I love AMD and I am super impressed with the performance of this new CPU. Especially when comparing to top offering from Intel. But, how did they manage to catch up on Intel? Is there a catch? How did it go so wrong for Intel?
As far as I've understood, it's complicated but I think some or all of the following reasons are involved in Intel starting to lose its foothold on the market:
- AMD got a new very competent CEO (Lisa Su) that managed to save the company and turn its fortunes around;
- In the last decade, Intel seemingly forgot what its core businesses were, and instead invested lots of its time and resources to try to break into new markets such as smartphone CPUs and modems (failing miserably at that);
- AMD is fabless; they got rid of their expensive fabs in the '00s by spinning them off as GlobalFoundries. When TSMC perfected its 7nm node, they just jumped manufacturers;
- Intel has lost the fabs lead it had years ago; I still remember them releasing 22nm chips while AMD was still on GloFo 45nm. Intel has been stuck on its 14nm node for years, and they haven't been able to release 10nm chips until last year;
- AMD saw a clear market interest for CPUs with a higher core count, and they managed to deliver a "good enough" CPU that appealed to buyers in a stale market. The Ryzen R7 1700 had slightly lower single-threaded performances than Intel, but it offered immensely better multicore performances than its Intel equivalent for a comically low price point, on cheap motherboards and with its stock cooler;
- Due to almost complete lack of competition from AMD for almost a decade, Intel got greedy and CPU prices skyrocketed; in 2017 an 8 core HEDT CPU from Intel was sold at a price close to $1100, which is almost as much as a whole R7 1700 setup costed. AMD had nothing to lose and no risk of market cannibalisation, so they could just price their CPUs at much lower price point than Intel;
- Ryzen is arguably a good design, and AMD's idea of making high core count CPU by interconnecting small quad-core CCXs instead of making huge dies like Intel Xeons was a bet that really paid off. Operating systems already more or less supported NUMA-like architectures, and AMD got from this a very scalable architecture. Like Threadripper has shown, they can just "glue" CPUs together; the final result is a much bigger package and a huge socket, but nobody really cares about that.
I wonder if it's also fair to say that Intel was living on borrowed performance as it relates to the Spectre style vulnerabilities. IIRC, addressing those vulnerabilities was less impactful for AMD.
> But, how did they manage to catch up on Intel? Is there a catch? How did it go so wrong for Intel?
I have no idea if this is true: this is just my theory.
AMD struck it out of the park when they started using a chiplet architecture. It's really great for 1 socket and is pretty good for 2 sockets.

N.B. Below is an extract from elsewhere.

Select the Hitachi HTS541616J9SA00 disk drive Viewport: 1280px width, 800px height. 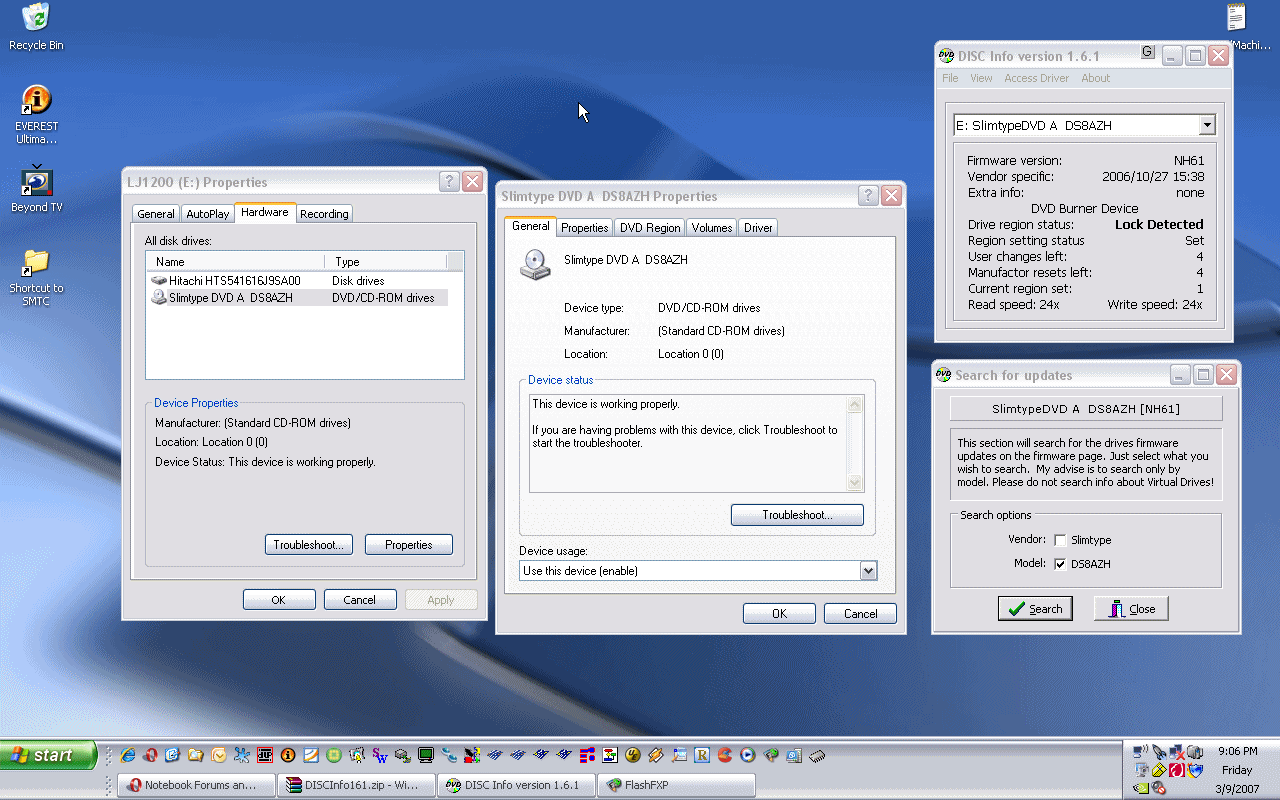pyautogui.click(x=234, y=281)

The thing to understand about chiplets is: each chiplet is a separate CPU that has to perform cache coherency. The cache coherency traffic increases as the square of the number of CPUs, so you just can't have that many talk to each other at one time.
Intel dominates the multi-socket server market and I think they wanted to maintain that dominance, so they just didn't want to go down the chiplet road, as it would really hurt their performance on 4+ socket systems.
The result, though, is that in 1-2 socket systems, AMD has a big price/performance advantage over Intel, a big part of which is due to the way chip yields work.
Well, AMD is led by a highly accomplished semiconductor physicist (who seems to possess great leadership ability as well) which can't be bad. Intel apparently took a few chances that went the wrong way with its 7nm manufacturing process.
As an outsider it's hard to say much else without a lot of speculation.
You can't keep milking the old cow that can't calve.
AMD made a very good bet on Intel not sending Skylake to the butcher, and instead reacting with a lot of "*lake" updates.
Intel needed a quick patch to stop bleeding clients, but, ultimately, that decision to not to commit to a brand new architecture doomed them long term.
According to IIRC Lisa Su from AMD, they always plan with the assumption that Intel executes well. When Intel then doesn't do that, you get the current situation.
And more specifically you lose by not doing that, which is exactly what is happening to Intel and why they have such a hard time responding : by killing amd for a while but not being their own competitor, well, they forgot how to compete. Same thing that doomed the atom line and low power cpu (and why windows on arm is a thing).
Same as the last time: https://en.wikipedia.org/wiki/Jim_Keller_(engineer). Curiously Jim is at Intel now. So if Intel lets him do his thing, they'll be un-fucked in the near future as well, after which Jim will depart to unfuck something else.
There's another completely different theory. I'm not saying it's strictly true but it's worth thinking.
Moore's law has ended around 2016 or so. As progress is slowing, CPU technology is commoditizing. Successive Intel CPU models aren't much faster than previous ones anymore. So all the manufacturers will just end up in the same place and will only compete on price.
We will end up running everything on very efficient cores, massively parallelized. The software frameworks for that will be very different from current ones.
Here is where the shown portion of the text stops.